Friday, December 5, 2008

Last day of the Christmas sale of American stocks

Ok, we put our methods to another public test and took a risk that we will make a fool of ourselves. No double speak.

Today if the market closes above its previous November 2008 low we will conclude the panic selling is over and the market will soon rebound ending the current hedge fund panic and the buying opportunity of a lifetime. On the other hand if the market breaks the November 2008 low then the new method will have failed this test due to over sensitivity to the whipsaw of the volatile market.

People like to point out that stock markets are one of the FEDs leading indicators and historically bottom 6 months before the Gross Domestic Product bottoms and up to 12 months before unemployment peaks. That is absolutely true and that is why the stock market is a reliable leading indicator of the American economy. That is why if we are at the market bottom now we can anticipate unemployment to continue to worsen for another12 months while the economy deteriorates for another 6 months.

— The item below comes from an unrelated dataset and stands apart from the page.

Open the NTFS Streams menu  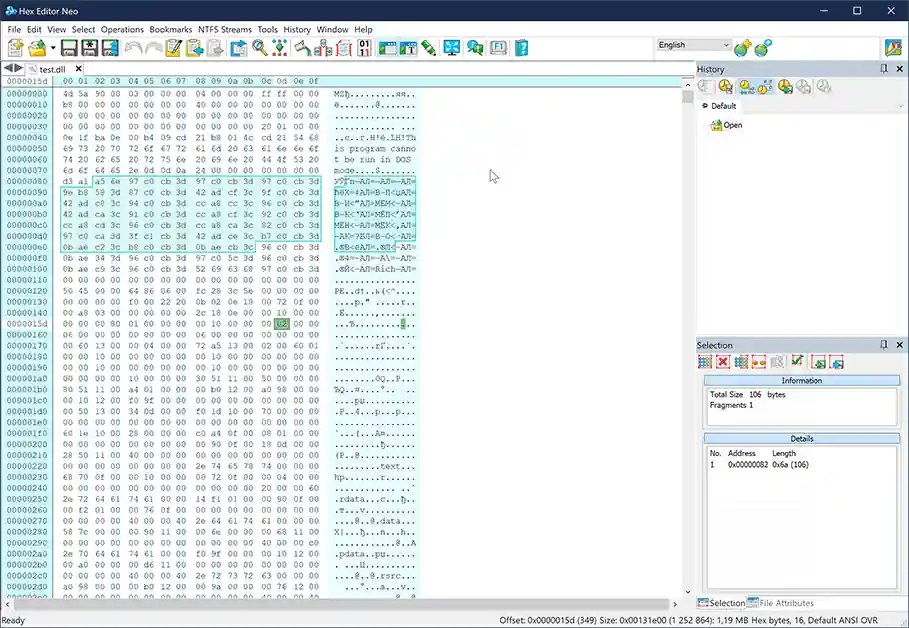click(x=225, y=29)
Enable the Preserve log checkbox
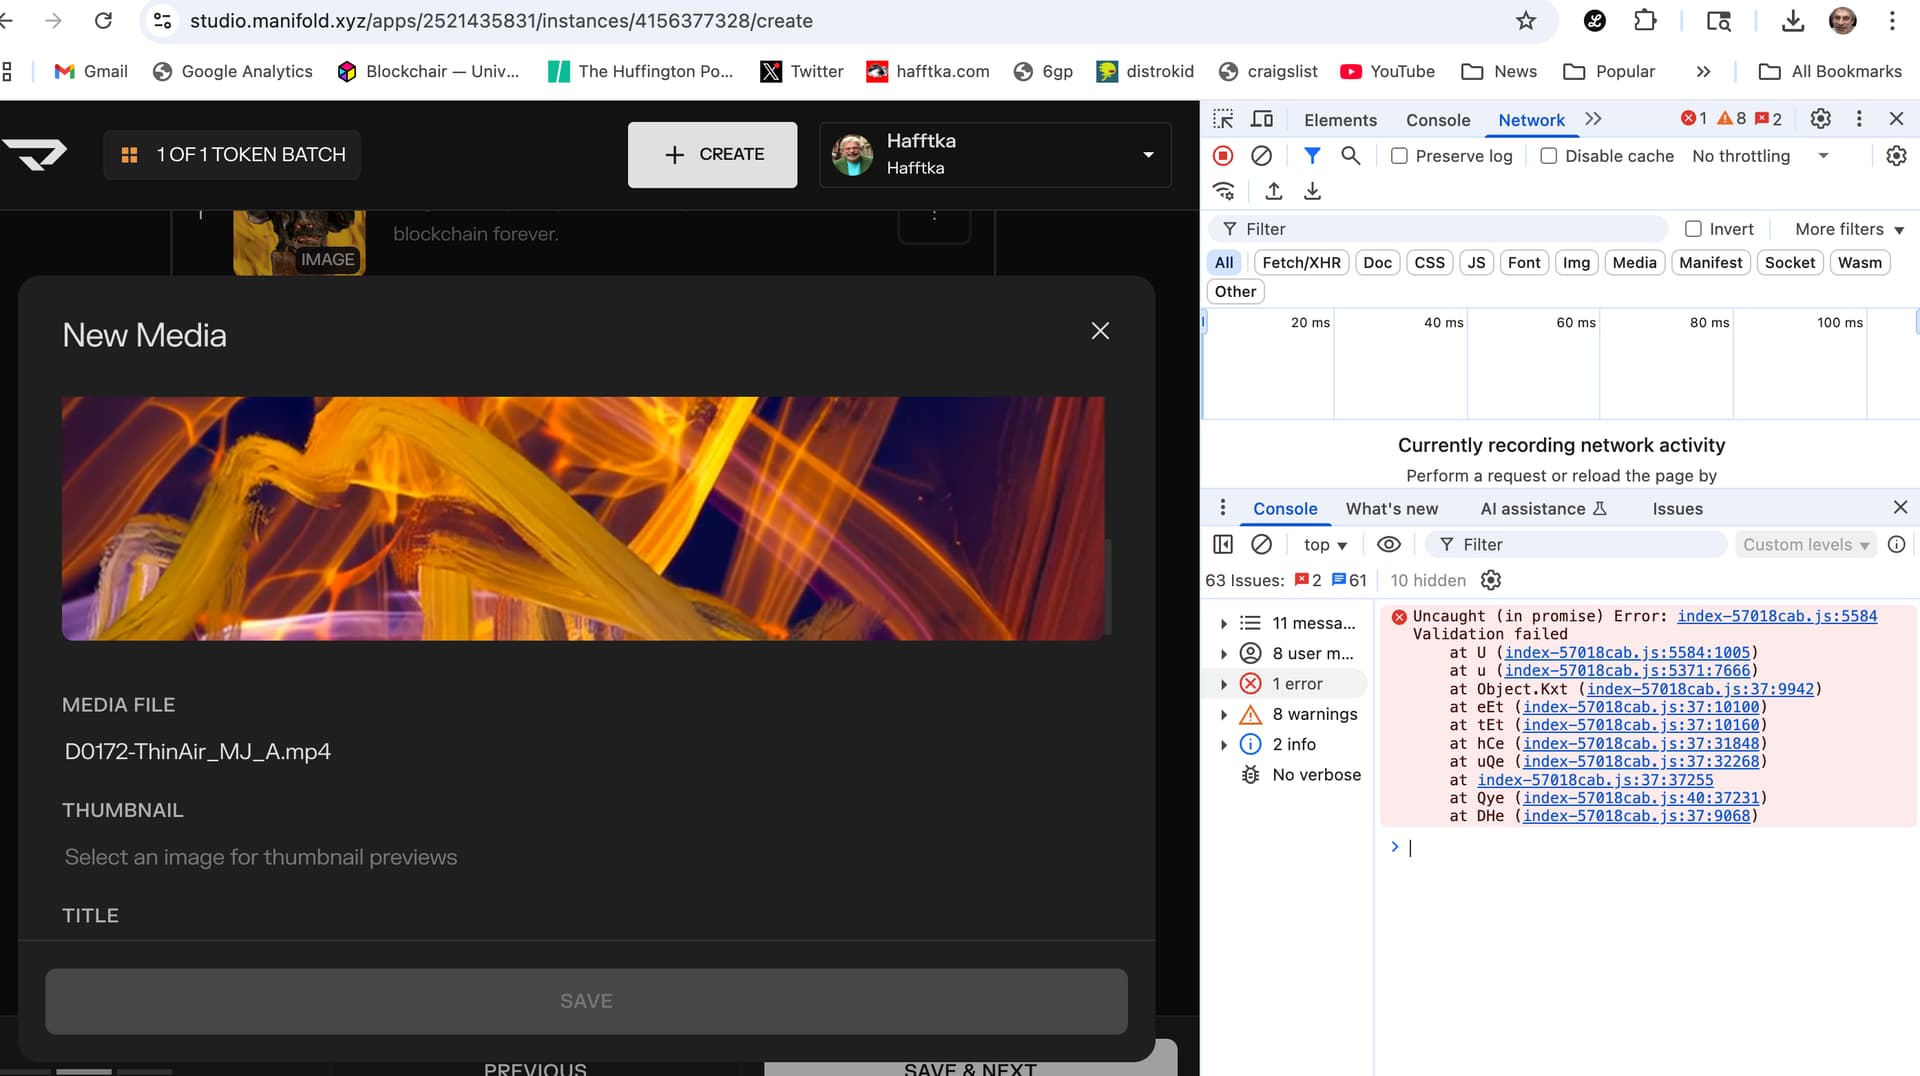The width and height of the screenshot is (1920, 1076). [x=1399, y=156]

So the market should rise in anticipation that a deflation/depression risk is diminishing.

Again the financial mechanism for the coming rally will be mergers and acquisitions by corporations and astute wealthy investors who just cannot pass up these basement bargains. The source of funds in most cases will be the hoards of cash held by corporations and banks that have been waiting for this bottom. That is why so much bailout money was hoarded before and will now flow too. It is all on the sidelines now waiting to rescue good investments and drive up the whole market analogous to an enormous stock buy-back.

The primary technical mechanism is the bear trap that will be sprung as hedge funds return to their bull market 70%+ long, 30%- short position from their current high levels of shorting.

The primary sustaining mechanism is all the experienced investors like you and me who got out of the market last year and have not been fully invested more than toe deep since then. The experienced investors have begun doing what Warren Buffett and Jim Rogers say they have been doing… selectively buying in since November and will buy much more on any price declines. Today may be that last opportunity before the market surges higher.

The psychological mechanism will be the public realization that in order to get elected many politicians trashed the economy, and the competency of corporation executives and the FED as well as federal administration personnel. Their obituaries for the American free market system and the American Constitution will be proven to be premature. Obama and the American economy are really OK and there was no need for the panic when Obama won. But it did make it clear who was driving down the market since the moment it became clear he would be a presidential candidate. The market then went into free fall the moment his election was announced. Obama however is selecting mostly pragmatic rather than leftists for his government.

When it becomes apparent that this current economic malaise is only a more severe version of 1989-1991 recession and not a depression… then Americans will realized that the market has over reacted and mistakenly discounted a future depression and should only have discounted a recession. That realization will put a relatively silver lining on everything and Americans will start investing again to beat the band.